--- Passage provided ---
For years Microsoft kept its "shared source" distinct from the broader open-source movement, but now the company is seeking official blessing for its work from the organization that bestows official open-source status.

The company said last week at the O'Reilly's Open Source Conference that it's submitting its shared-source licenses to the Open Source Initiative, which judges whether new licenses meet its criteria for listing. Increasingly, the organization also is trying to cut down on the number of open-source licenses, too, which is a problem for programmers who don't want legal obstacles in the way of source code sharing.

Jon Rosenberg, Microsoft's director of source programs, described the move on the company's open-source blog, Port 25. "Today, we reached another milestone with the decision to submit our open licenses to the OSI approval process, which, if the licenses are approved, should give the community additional confidence that the code we're sharing is truly open source," he announced.

It's got to be hard for a company as large and diverse as Microsoft to maintain a consistent position, but you can be forgiven if Microsoft's open-source course changes leave you dizzy. The company has been steadily engaging more and more with the open-source realm, although coming nowhere near to abandoning its proprietary software philosophy. But earlier this year, Chief Executive Steve Ballmer dropped its biggest FUD bomb, the accusation that Linux, OpenOffice.org and unspecified other open-source projects violate 235 Microsoft patents and the solicitation that open-source companies come to some licensing agreement. The move arguably undid years of bridge-building.

--- Information shown ---
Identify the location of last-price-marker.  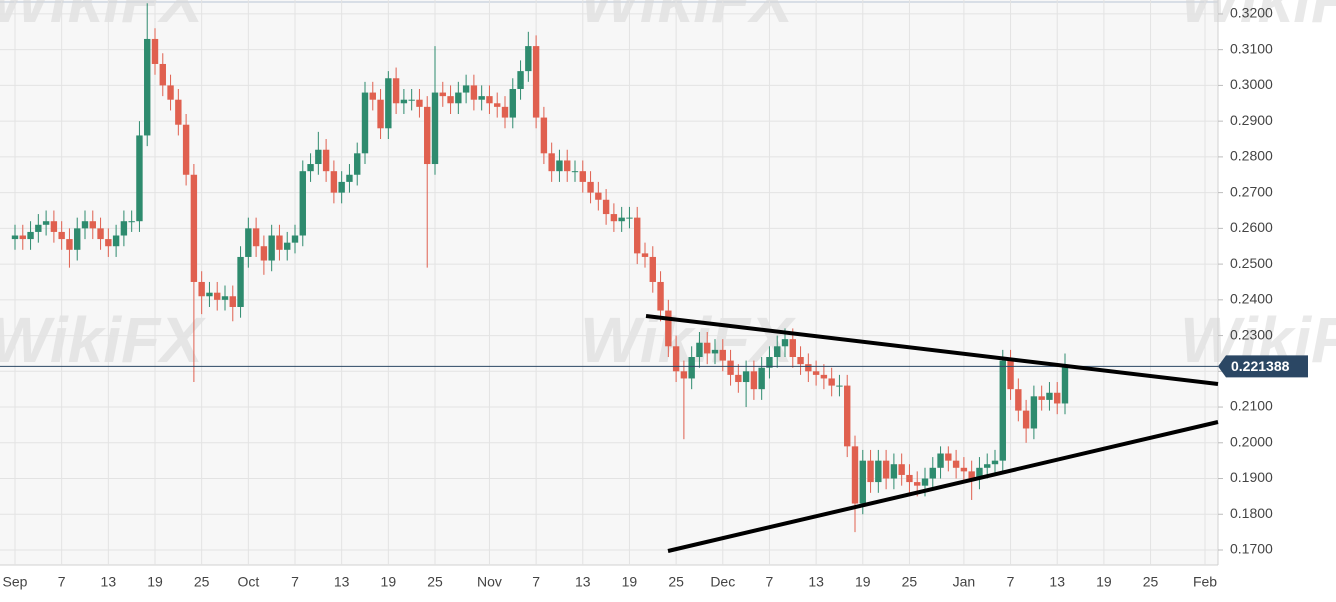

--- Tasks to complete ---
(a) Summarize the passage about Microsoft's shared-source licenses in two sentences.
(b) Continue the passage about Microsoft's shared-source licenses after its final sentence.
Nothing here depends on the lines.

--- Exercise results ---
(a) Microsoft, which long kept its shared source apart from the open-source movement, said at O'Reilly's Open Source Conference that it is submitting its shared-source licenses to the Open Source Initiative. Jon Rosenberg, its director of source programs, said approval should give the community more confidence that the shared code is truly open source, though earlier this year Steve Ballmer claimed Linux, OpenOffice.org and other projects violate 235 Microsoft patents, a move that arguably undid years of bridge-building.

(b)
Rosenberg indicated that the open-source style has been gradually becoming more accepted within Microsoft. The company's first source-code-sharing project, the Windows Installer XML package released in 2004, "required the approval of our group vice president and a herd of lawyers," he said, but now such projects are relatively commonplace.

Rosenberg said that OSI and Microsoft need to work together. "Although open source at Microsoft and the OSI are two different animals, I would submit to you that both are at a point in their maturity where their constituencies need to become more involved to maintain growth." And he hinted at Microsoft's possible ambitions, pointing to OSI discussions of becoming more like a traditional industry organization with official participating members.

Without mentioning Microsoft by name, he suggested nobody would want to "vote the organization into the ground" because "such heavy-handedness would be self-defeating." Given the patent saber-rattling and resulting ill will, though, Microsoft's concern about self-defeating heavy-handedness apparently goes only so far.